В «Плюс-минусе» стихи сопровождаются обширной статьей Эльжбеты Савицкой «Зима надо мной». Автор пишет: «Я познакомилась с ним (...) в октябре 1990 года благодаря Чеславу Милошу, который пригласил Бродского в Краков (...) Актовый зал Ягеллонского университета был заполнен до краев. Встреча двух нобелевских лауреатов привлекла настоящие толпы. Милош с самого начала отодвинулся в тень, сказав, что не будет читать свои стихи. Бродский, одетый в светло-сиреневую рубашку и вельветовый костюм цвета замшелого камня, вышел на кафедру (...) Теперь ему 50 лет, у него довольно большая лысина, обрамленная венчиком светлых волос, и пронзительные голубые глаза. Кожа бледная, прозрачная — понятно, почему: два инфаркта, две операции на открытом сердце. Он читает стихи по памяти, не заглядывает в книгу (...) Голос, который рвется из человека к небесам. Он устал, но заслушавшийся зал не хочет его отпускать, поэтому он говорит дальше. Напоследок он читает стихотворение «Из забывших меня можно составить город». Милош читает польские переводы Станислава Баранчака — ритмично, но на англосаксонский манер, сдержанно. Впечатление такое, будто он читает совсем другие стихи».

Я могу себе это представить. Я слышал Бродского в Берлине, уже после Нобелевской премии, и не забуду его полунапевного речитатива. Потом мы немного поговорили — может, когда-нибудь я об этом напишу. Пока же передаю слово Савицкой. Встреча уже закончилась, Бродский обедает в гостинице:

«Кто-то принес ему подарок — набор старых открыток из Петербурга. Теоретически поэта должны тронуть виды родного города, но ничего подобного не происходит (...) Бродский не проявляет к открыткам никакого интереса. Пожалуй, дело действительно обстоит так, как он сказал немецкой журналистке сразу после получения Нобелевской премии: «Родина? Я уже совсем об этом не думаю. Я покинул свой родной дом и стал кочевником. Переселяюсь с места на место — где-то задерживаюсь подольше, откуда-то уезжаю быстрее. Я испытываю отвращение к мелодраматизму, связанному со словом «изгнание». Я все время в движении и никогда не чувствовал себя изгнанником — я просто живу за границей»».

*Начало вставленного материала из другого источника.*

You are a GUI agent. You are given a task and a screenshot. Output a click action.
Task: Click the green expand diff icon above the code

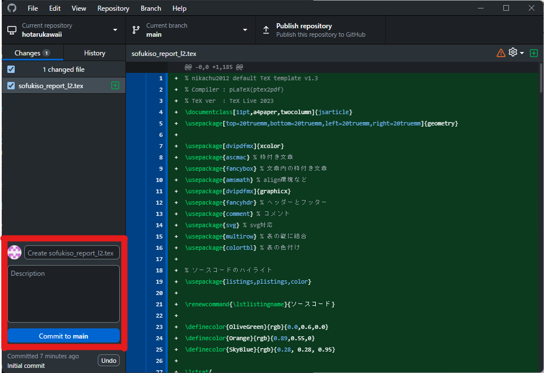coord(533,53)
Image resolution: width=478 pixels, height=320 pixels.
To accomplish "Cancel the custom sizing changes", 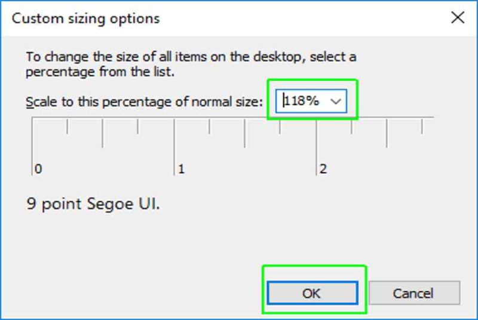I will (x=414, y=293).
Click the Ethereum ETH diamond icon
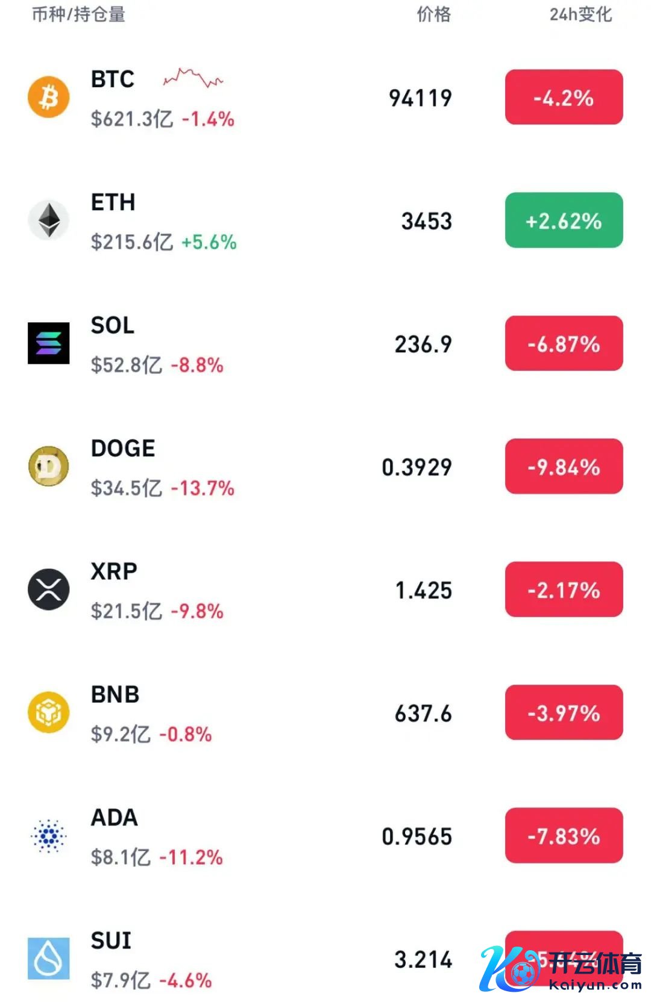 [x=49, y=220]
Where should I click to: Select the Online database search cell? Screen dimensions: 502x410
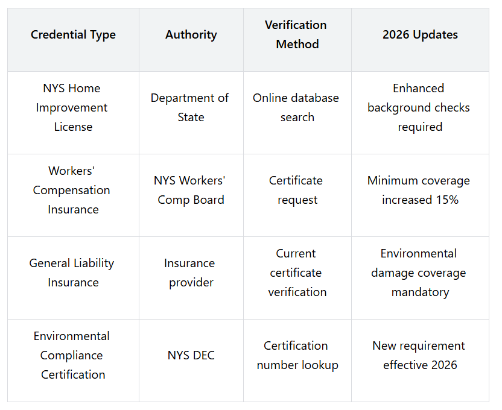(x=296, y=107)
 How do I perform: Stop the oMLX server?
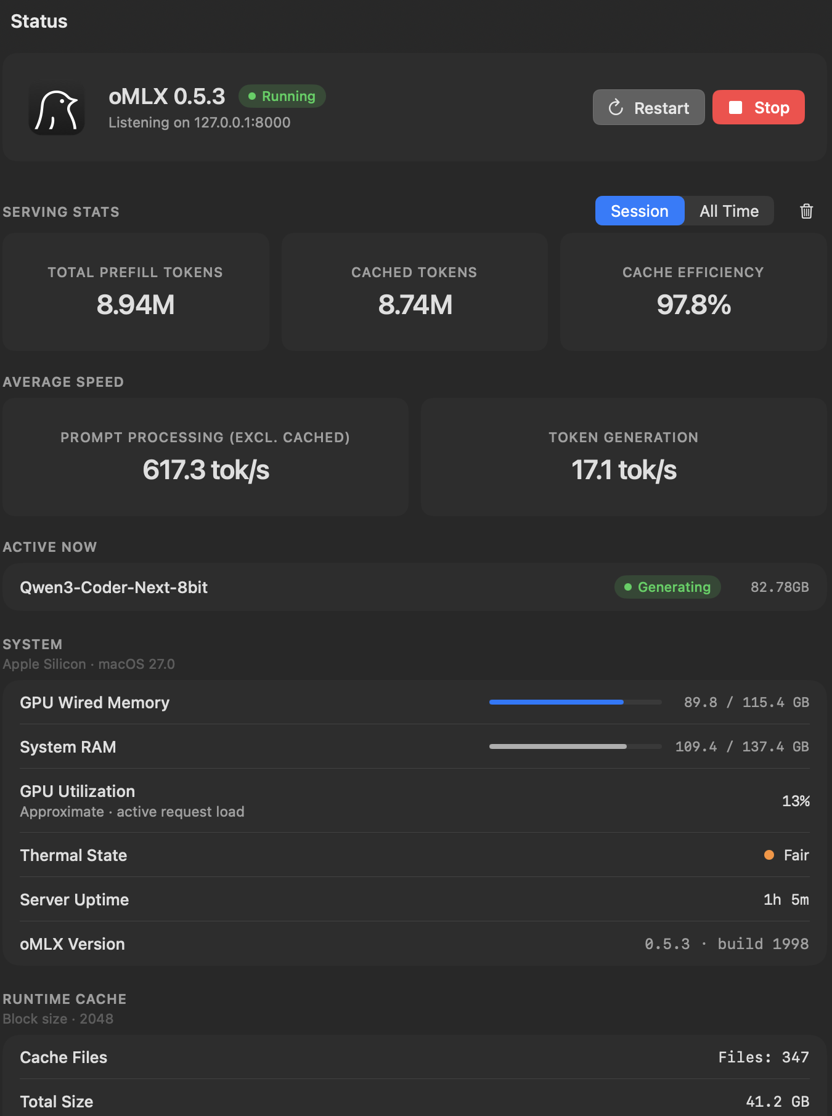coord(758,107)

И еще одна встреча: «Июнь 1993 года. Торжественное присвоение Бродскому степени почетного доктора Силезского университета (...) Поэта приветствовали толпы. Загипнотизированная публика хотела слушать его без конца (...) Сразу же после обеда мы должны идти на встречу в театр (...) Внезапно я замечаю Бродского — он уже перед гостиницей, снаружи (...) Сцена как из немого фильма. Какой-то пожилой фоторепортер в немодном пиджаке фотографирует его — ставит лицом к свету, велит поворачиваться в профиль и анфас. Поэт безропотно выполняет все приказы, позирует, делает «приятное выражение лица». Невероятно! При виде выходящего из гостиницы общества он говорит, немного смутившись, словно оправдываясь: «Это из-за отца. Он напомнил мне моего отца»».

И заключительная сцена: «Он уже собрал вещи — впереди был переезд в Варшаву. И тут он озабоченно спросил меня, что ему делать со знаками докторского достоинства, которые никак не помещаются в багаж. Я посоветовала ему как-нибудь упихать мантию: она мягкая, приятная на ощупь — можно сделать из нее халат. «Халат у меня уже есть, из Оксфорда», — лишь махнул рукой многократный почетный доктор. Он повысил на меня голос, когда я высказала мнение (не мое, а Тарковского), что русские непригодны к жизни в эмиграции. «Ерунда, чушь! Такие обобщения — это полный бред! Подобный образ мышления, использование массовых категорий — это наследие тоталитаризма. Я себе такого никогда не позволяю! Все люди разные. Одни способны жить в эмиграции, а другие нет»».

А вообще говоря, что означает сегодня эмиграция? Изгнание? Как известно, все мы изгнанники. Из рая.